Task requirements
Nothing but an exact copy of the data should be given.

[[ Excerpted records open ]]

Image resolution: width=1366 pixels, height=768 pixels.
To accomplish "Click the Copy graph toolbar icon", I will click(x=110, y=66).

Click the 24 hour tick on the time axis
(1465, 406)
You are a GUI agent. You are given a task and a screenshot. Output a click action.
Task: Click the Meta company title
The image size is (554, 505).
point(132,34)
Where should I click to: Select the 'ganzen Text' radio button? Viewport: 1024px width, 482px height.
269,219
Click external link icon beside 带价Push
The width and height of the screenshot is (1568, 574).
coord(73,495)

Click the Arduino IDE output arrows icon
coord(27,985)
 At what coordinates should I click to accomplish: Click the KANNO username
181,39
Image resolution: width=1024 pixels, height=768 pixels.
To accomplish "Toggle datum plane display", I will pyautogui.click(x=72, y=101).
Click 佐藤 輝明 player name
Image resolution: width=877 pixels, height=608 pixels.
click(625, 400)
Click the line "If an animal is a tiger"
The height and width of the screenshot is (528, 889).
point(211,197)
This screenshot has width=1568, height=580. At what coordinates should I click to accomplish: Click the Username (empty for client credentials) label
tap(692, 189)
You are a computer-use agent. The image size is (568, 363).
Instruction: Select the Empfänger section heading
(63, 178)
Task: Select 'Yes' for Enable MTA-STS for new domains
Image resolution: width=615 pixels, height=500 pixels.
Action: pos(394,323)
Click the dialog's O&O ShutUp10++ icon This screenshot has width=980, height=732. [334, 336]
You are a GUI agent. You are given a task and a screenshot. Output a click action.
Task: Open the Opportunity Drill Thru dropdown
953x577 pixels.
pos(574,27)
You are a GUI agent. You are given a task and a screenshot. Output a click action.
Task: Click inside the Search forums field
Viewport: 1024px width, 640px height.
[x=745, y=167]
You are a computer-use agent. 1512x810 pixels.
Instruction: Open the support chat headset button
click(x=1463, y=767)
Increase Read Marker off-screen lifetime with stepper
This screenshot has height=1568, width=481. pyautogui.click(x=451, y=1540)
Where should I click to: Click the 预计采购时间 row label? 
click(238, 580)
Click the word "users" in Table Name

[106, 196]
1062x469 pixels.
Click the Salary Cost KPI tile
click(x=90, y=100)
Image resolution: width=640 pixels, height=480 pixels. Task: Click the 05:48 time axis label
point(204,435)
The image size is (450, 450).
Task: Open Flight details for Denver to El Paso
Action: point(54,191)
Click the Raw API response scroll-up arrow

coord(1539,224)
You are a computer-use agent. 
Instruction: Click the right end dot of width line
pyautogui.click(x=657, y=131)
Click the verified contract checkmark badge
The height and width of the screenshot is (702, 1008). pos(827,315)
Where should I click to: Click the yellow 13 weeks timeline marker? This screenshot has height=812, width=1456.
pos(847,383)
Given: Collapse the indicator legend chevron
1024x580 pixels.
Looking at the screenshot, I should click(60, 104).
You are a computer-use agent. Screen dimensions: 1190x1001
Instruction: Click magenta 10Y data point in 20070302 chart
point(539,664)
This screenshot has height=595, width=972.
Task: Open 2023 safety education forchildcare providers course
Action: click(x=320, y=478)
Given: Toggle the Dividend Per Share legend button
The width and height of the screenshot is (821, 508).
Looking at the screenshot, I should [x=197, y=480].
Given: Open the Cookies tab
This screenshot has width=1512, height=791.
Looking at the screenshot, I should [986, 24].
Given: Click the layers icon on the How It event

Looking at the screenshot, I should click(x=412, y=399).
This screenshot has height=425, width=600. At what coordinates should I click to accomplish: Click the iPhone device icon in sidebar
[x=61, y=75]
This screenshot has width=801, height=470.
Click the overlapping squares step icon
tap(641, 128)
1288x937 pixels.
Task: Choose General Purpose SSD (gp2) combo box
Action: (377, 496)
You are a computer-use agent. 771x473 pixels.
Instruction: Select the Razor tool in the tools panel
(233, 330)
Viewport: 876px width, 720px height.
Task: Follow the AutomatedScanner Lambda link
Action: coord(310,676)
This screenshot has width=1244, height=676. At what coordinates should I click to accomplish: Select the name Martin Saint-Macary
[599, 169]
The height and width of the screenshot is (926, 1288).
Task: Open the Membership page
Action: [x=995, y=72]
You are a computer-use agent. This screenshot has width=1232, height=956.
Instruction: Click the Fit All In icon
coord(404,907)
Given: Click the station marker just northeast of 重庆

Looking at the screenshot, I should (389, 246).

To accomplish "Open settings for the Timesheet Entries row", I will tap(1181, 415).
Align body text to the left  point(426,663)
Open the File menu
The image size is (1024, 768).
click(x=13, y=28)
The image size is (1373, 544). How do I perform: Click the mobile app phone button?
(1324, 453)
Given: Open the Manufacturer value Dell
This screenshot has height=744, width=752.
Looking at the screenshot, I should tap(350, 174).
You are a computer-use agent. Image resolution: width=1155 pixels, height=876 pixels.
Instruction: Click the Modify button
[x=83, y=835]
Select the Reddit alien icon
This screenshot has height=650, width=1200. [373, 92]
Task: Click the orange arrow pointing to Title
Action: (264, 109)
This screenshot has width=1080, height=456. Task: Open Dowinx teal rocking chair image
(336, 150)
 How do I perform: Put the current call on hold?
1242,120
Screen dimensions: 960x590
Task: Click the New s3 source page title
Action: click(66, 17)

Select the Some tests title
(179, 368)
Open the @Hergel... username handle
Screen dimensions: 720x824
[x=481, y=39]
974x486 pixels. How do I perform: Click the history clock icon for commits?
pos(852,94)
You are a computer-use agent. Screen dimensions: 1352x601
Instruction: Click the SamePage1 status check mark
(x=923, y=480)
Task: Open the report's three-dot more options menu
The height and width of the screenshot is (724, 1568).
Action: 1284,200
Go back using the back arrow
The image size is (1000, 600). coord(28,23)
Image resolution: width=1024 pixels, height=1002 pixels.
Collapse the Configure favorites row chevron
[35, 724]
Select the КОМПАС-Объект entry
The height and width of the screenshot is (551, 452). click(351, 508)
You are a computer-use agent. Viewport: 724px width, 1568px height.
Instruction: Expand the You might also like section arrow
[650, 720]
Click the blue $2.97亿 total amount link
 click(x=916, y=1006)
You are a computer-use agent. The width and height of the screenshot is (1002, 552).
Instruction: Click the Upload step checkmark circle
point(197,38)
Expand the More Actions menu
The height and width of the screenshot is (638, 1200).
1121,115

[[ Excerpted records closed ]]

Response to the task
Image resolution: width=1366 pixels, height=768 pixels.
To accomplish "Click the Copy graph toolbar icon", I will click(x=110, y=66).

Click the 24 hour tick on the time axis
(1465, 406)
You are a GUI agent. You are given a task and a screenshot. Output a click action.
Task: Click the Meta company title
The image size is (554, 505).
point(132,34)
Where should I click to: Select the 'ganzen Text' radio button? Viewport: 1024px width, 482px height.
269,219
Click external link icon beside 带价Push
The width and height of the screenshot is (1568, 574).
coord(73,495)

Click the Arduino IDE output arrows icon
coord(27,985)
 At what coordinates should I click to accomplish: Click the KANNO username
181,39
Image resolution: width=1024 pixels, height=768 pixels.
To accomplish "Toggle datum plane display", I will pyautogui.click(x=72, y=101).
Click 佐藤 輝明 player name
Image resolution: width=877 pixels, height=608 pixels.
click(625, 400)
Click the line "If an animal is a tiger"
The height and width of the screenshot is (528, 889).
point(211,197)
This screenshot has width=1568, height=580. At what coordinates should I click to accomplish: Click the Username (empty for client credentials) label
tap(692, 189)
You are a computer-use agent. The image size is (568, 363).
Instruction: Select the Empfänger section heading
(63, 178)
Task: Select 'Yes' for Enable MTA-STS for new domains
Image resolution: width=615 pixels, height=500 pixels.
Action: pos(394,323)
Click the dialog's O&O ShutUp10++ icon This screenshot has width=980, height=732. [334, 336]
You are a GUI agent. You are given a task and a screenshot. Output a click action.
Task: Open the Opportunity Drill Thru dropdown
953x577 pixels.
pos(574,27)
You are a GUI agent. You are given a task and a screenshot. Output a click action.
Task: Click inside the Search forums field
Viewport: 1024px width, 640px height.
[x=745, y=167]
You are a computer-use agent. 1512x810 pixels.
Instruction: Open the support chat headset button
click(x=1463, y=767)
Increase Read Marker off-screen lifetime with stepper
This screenshot has height=1568, width=481. pyautogui.click(x=451, y=1540)
Where should I click to: Click the 预计采购时间 row label? 
click(238, 580)
Click the word "users" in Table Name

[106, 196]
1062x469 pixels.
Click the Salary Cost KPI tile
click(x=90, y=100)
Image resolution: width=640 pixels, height=480 pixels. Task: Click the 05:48 time axis label
point(204,435)
The image size is (450, 450).
Task: Open Flight details for Denver to El Paso
Action: point(54,191)
Click the Raw API response scroll-up arrow

coord(1539,224)
You are a computer-use agent. 
Instruction: Click the right end dot of width line
pyautogui.click(x=657, y=131)
Click the verified contract checkmark badge
The height and width of the screenshot is (702, 1008). pos(827,315)
Where should I click to: Click the yellow 13 weeks timeline marker? This screenshot has height=812, width=1456.
pos(847,383)
Given: Collapse the indicator legend chevron
1024x580 pixels.
Looking at the screenshot, I should click(60, 104).
You are a computer-use agent. Screen dimensions: 1190x1001
Instruction: Click magenta 10Y data point in 20070302 chart
point(539,664)
This screenshot has height=595, width=972.
Task: Open 2023 safety education forchildcare providers course
Action: click(x=320, y=478)
Given: Toggle the Dividend Per Share legend button
The width and height of the screenshot is (821, 508).
Looking at the screenshot, I should [x=197, y=480].
Given: Open the Cookies tab
This screenshot has width=1512, height=791.
Looking at the screenshot, I should [986, 24].
Given: Click the layers icon on the How It event

Looking at the screenshot, I should click(x=412, y=399).
This screenshot has height=425, width=600. At what coordinates should I click to accomplish: Click the iPhone device icon in sidebar
[x=61, y=75]
This screenshot has width=801, height=470.
Click the overlapping squares step icon
tap(641, 128)
1288x937 pixels.
Task: Choose General Purpose SSD (gp2) combo box
Action: (377, 496)
You are a computer-use agent. 771x473 pixels.
Instruction: Select the Razor tool in the tools panel
(233, 330)
Viewport: 876px width, 720px height.
Task: Follow the AutomatedScanner Lambda link
Action: coord(310,676)
This screenshot has width=1244, height=676. At what coordinates should I click to accomplish: Select the name Martin Saint-Macary
[599, 169]
The height and width of the screenshot is (926, 1288).
Task: Open the Membership page
Action: [x=995, y=72]
You are a computer-use agent. This screenshot has width=1232, height=956.
Instruction: Click the Fit All In icon
coord(404,907)
Given: Click the station marker just northeast of 重庆

Looking at the screenshot, I should (389, 246).

To accomplish "Open settings for the Timesheet Entries row", I will tap(1181, 415).
Align body text to the left  point(426,663)
Open the File menu
The image size is (1024, 768).
click(x=13, y=28)
The image size is (1373, 544). How do I perform: Click the mobile app phone button?
(1324, 453)
Given: Open the Manufacturer value Dell
This screenshot has height=744, width=752.
Looking at the screenshot, I should tap(350, 174).
You are a computer-use agent. Image resolution: width=1155 pixels, height=876 pixels.
Instruction: Click the Modify button
[x=83, y=835]
Select the Reddit alien icon
This screenshot has height=650, width=1200. [373, 92]
Task: Click the orange arrow pointing to Title
Action: (264, 109)
This screenshot has width=1080, height=456. Task: Open Dowinx teal rocking chair image
(336, 150)
 How do I perform: Put the current call on hold?
1242,120
Screen dimensions: 960x590
Task: Click the New s3 source page title
Action: click(66, 17)

Select the Some tests title
(179, 368)
Open the @Hergel... username handle
Screen dimensions: 720x824
[x=481, y=39]
974x486 pixels. How do I perform: Click the history clock icon for commits?
pos(852,94)
You are a computer-use agent. Screen dimensions: 1352x601
Instruction: Click the SamePage1 status check mark
(x=923, y=480)
Task: Open the report's three-dot more options menu
The height and width of the screenshot is (724, 1568).
Action: 1284,200
Go back using the back arrow
The image size is (1000, 600). coord(28,23)
Image resolution: width=1024 pixels, height=1002 pixels.
Collapse the Configure favorites row chevron
[35, 724]
Select the КОМПАС-Объект entry
The height and width of the screenshot is (551, 452). click(351, 508)
You are a computer-use agent. Viewport: 724px width, 1568px height.
Instruction: Expand the You might also like section arrow
[650, 720]
Click the blue $2.97亿 total amount link
 click(x=916, y=1006)
You are a computer-use agent. The width and height of the screenshot is (1002, 552).
Instruction: Click the Upload step checkmark circle
point(197,38)
Expand the More Actions menu
The height and width of the screenshot is (638, 1200).
1121,115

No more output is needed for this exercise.